Aims
Small bowel capsule endoscopy preparation quality is typically graded qualitatively and is largely subjective and subject to inter-observer variability. Quantitative scoring systems, such as the Brotz scale, exist but are cumbersome to implement. Deep learning models are being developed to grade quality from capsule video frames. However, these tools will be limited to commercial software and may not be readily accessible. We aimed to develop a novel, open access, reliable clinical tool to objectively grade capsule endoscopy cleanliness by analysing the colour progress bar displayed by the capsule reader’s software.
Methods
We developed an AI algorithm deployed via ChatGPT that processes screenshots of the colour progress bar that is automatically generated by capsule reader software. This bar represents the dominant colour of each video frame throughout the small bowel transit and we hypothesised that analysis of these colours could provide an objective surrogate for preparation quality. To train the algorithm, a human reader labelled multiple individual frames from real studies as having either good or poor mucosal visibility. For each labelled frame, the dominant mucosal colour was sampled, creating a library of colours associated with good or poor views. Using this library, the algorithm defined rules describing which colours typically represent good and poor visibility. When a screenshot of a colour bar is uploaded, the algorithm applies these rules to classify each small portion of the bar as good or poor. While several metrics can be generated from this, we evaluated the performance of the overall fraction of poor-classified portions (the PoorFrac score, range 0–1). We selected a cohort of small bowel capsule studies with both human adequacy grading and Brotz-score adequacy grading (inadequate was defined as a Brotz score < 10).

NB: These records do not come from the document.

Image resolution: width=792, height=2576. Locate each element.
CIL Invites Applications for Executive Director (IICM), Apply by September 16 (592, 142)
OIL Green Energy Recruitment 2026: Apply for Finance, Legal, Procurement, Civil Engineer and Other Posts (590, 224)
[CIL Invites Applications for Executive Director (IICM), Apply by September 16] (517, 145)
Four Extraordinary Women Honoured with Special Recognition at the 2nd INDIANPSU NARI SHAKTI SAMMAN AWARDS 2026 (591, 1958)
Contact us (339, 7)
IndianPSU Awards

Each colour bar was processed by the algorithm and their PoorFrac scores were generated. The relationship between the PoorFrac score and both human grade and Brotz-score were assessed using Pearson’s r, point-biserial Correlation, and ROC analysis.
Results
A total of 54 studies were analysed, with a human grading of adequate in 32 (59%) and inadequate in 22 (41%). Median Brotz score for this cohort was 12 (range 2–18). There was a strong correlation between human adequacy grading and Brotz score (r = 0.68, 95% CI 0.45–0.83; p < 0.001). The AI-automated PoorFrac score was strongly negatively correlated with the Brotz score (r = −0.69; 95% CI −0.83 to −0.46; p < 0.001) and strongly positively correlated with the human adequacy grade (r = 0.59; 95% CI 0.38 to 0.74; p < 0.001). A PoorFrac cutoff of 0.28 yielded an AUC of 0.836, with 70% sensitivity and 88% specificity for identifying inadequate studies (Brotz score < 10) on ROC analysis.
Conclusions
Our AI algorithm offers a simple method to objectively assess capsule endoscopy preparation quality from the colour progress bar. The score from this approach correlated well with the established Brotz scale. Pending further refinement and validation of the algorithm, this could be a highly useful and widely accessible clinical tool.